Italy is home to another well documented case of what prosecutors say was CIA rendition.

Abu Omar, an Egyptian cleric who had been granted asylum in Italy, and the former Imam of Milan’s mosque, was abducted by CIA agents in Milan in 2003, and then transferred to Germany and to Egypt, where he was tortured. Italian spies, including the former head of Italy’s military intelligence agency, are being tried for helping the CIA.

An Italian probe in Milan is trying to determine who else in Italy helped the CIA in the abduction, and how it happened, but the investigation was suspended when the Italian government accused prosecutors of violating state secrecy rules. The trial is due to resume Mar. 12.

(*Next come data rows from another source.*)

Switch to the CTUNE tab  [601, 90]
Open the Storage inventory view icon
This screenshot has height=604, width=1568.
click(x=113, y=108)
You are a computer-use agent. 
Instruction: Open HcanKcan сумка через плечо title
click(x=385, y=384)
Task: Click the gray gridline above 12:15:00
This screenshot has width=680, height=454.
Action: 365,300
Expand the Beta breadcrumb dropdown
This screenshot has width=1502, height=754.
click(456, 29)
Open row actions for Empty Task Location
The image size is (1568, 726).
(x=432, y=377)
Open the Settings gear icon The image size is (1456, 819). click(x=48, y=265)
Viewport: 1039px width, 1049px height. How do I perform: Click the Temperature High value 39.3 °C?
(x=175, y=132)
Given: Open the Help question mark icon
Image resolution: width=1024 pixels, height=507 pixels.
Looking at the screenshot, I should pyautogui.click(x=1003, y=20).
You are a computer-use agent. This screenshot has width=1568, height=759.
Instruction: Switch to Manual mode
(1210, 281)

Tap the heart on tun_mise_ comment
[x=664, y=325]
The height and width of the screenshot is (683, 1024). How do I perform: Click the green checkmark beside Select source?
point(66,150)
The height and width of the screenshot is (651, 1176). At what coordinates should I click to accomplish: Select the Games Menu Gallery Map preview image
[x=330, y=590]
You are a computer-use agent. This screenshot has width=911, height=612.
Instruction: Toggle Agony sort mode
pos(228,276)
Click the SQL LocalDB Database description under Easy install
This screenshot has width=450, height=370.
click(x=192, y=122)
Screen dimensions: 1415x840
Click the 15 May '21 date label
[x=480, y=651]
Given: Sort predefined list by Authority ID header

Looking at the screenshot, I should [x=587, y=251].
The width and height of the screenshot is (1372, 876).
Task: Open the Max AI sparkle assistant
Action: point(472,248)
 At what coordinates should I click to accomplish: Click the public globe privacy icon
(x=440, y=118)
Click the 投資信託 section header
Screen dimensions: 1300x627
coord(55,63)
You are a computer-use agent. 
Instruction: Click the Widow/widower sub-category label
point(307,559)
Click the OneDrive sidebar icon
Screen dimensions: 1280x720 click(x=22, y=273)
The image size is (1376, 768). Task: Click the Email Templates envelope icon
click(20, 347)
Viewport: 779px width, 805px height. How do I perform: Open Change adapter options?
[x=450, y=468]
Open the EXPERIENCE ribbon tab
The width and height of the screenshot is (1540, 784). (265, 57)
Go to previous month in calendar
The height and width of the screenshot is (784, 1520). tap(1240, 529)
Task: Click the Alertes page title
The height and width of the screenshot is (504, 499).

Armando Spataro, the Milan public prosecutor in charge of the case, told IPS that “what we need today is clarity, over this case and all the others, because renditions are not only human rights violations, these illegal methods absolutely do not help the fight against terrorism.

“As the movie ‘Renditions’ perfectly documents, and as former agents involved in the illegal ‘interrogations’ confirm, no useful information has ever come out of torture,” he said. “I am not sure whether Abu Omar’s trial will actually be restarted in March, I really hope it is, since every judge who has participated in this investigation has found indisputable proof of human rights violations.”